- Leagues: NBL1 South
- Founded: 2000
- History: Sandringham Sabres 2000–present
- Arena: Southern Basketball Stadium
- Location: Cheltenham, Victoria
- Team colors: Orange & navy
- CEO: Craig Weir
- President: Phil McFarlane
- Head coach: M: David Barlow W: Cheryl Chambers
- Championships: 3 (2002, 2005, 2025) (M) 1 (2006) (W)
- Website: NBL1.com.au

= Sandringham Sabres =

Sandringham Sabres is a NBL1 South club based in Melbourne, Victoria. The club fields a team in both the Men's and Women's NBL1 South. The club is a division of Southern Basketball Association (SBA), the major administrative basketball organisation in the Sandringham region. The Sabres play their home games at Southern Basketball Stadium.

==Club history==
Southern Basketball Association (SBA) was founded in 1974 and was located in Waltham Street, Sandringham. The association later moved to Tulip Street, Cheltenham.

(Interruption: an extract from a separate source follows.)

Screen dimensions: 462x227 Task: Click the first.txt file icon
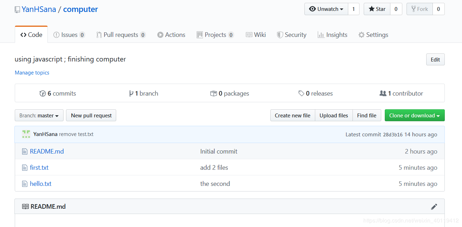click(x=25, y=168)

In 2000, the SBA entered a men's team and a women's team into the Big V Championship divisions. Between 2001 and 2008, the men made a Big V grand final appearance every year, winning championships in 2002 and 2005. The women on the other hand made grand final appearances in 2003, 2005 and 2006, winning their first championship in 2006.

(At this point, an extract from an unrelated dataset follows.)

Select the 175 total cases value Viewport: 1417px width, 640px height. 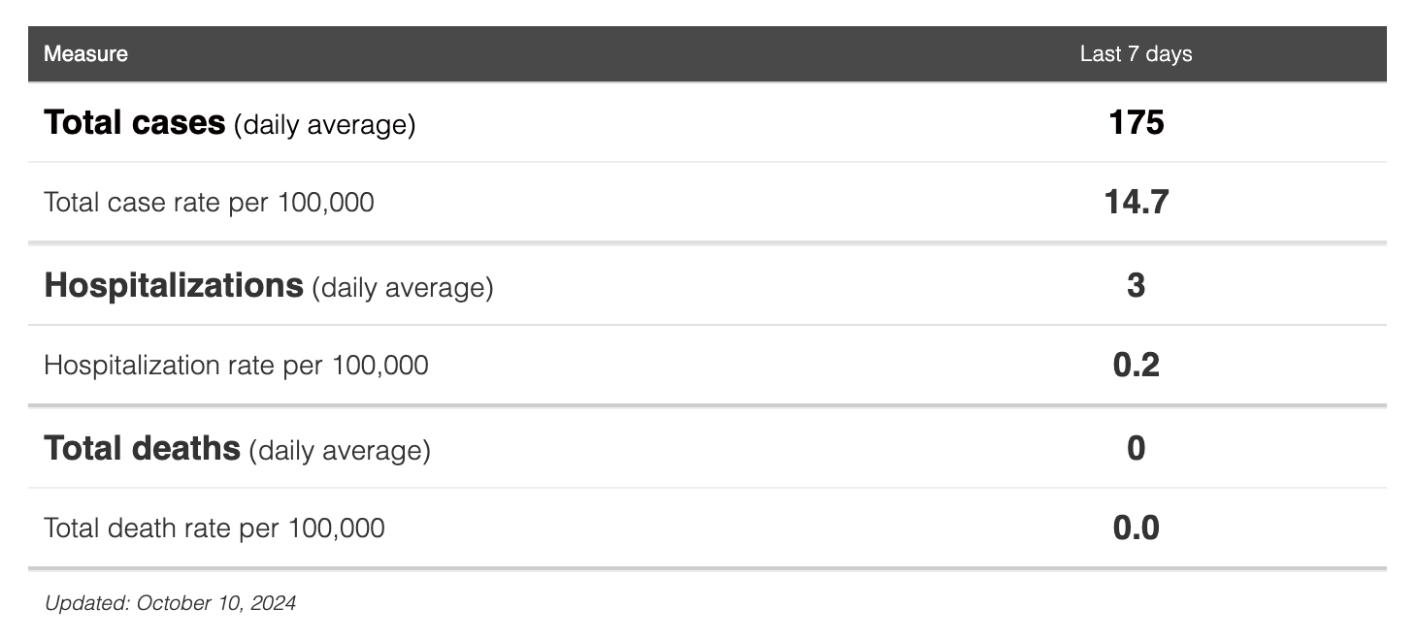1136,123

In 2009, both teams were elevated from the Big V into the South East Australian Basketball League (SEABL).

In 2019, following the demise of the SEABL, the Sabres joined the NBL1 South. The NBL1 South season did not go ahead in 2020 due to the COVID-19 pandemic.

In 2023, the men's team lost in the NBL1 South grand final to the Knox Raiders. In 2025, the men's team returned to the NBL1 South grand final, where they defeated the Melbourne Tigers 99–80 to win the championship.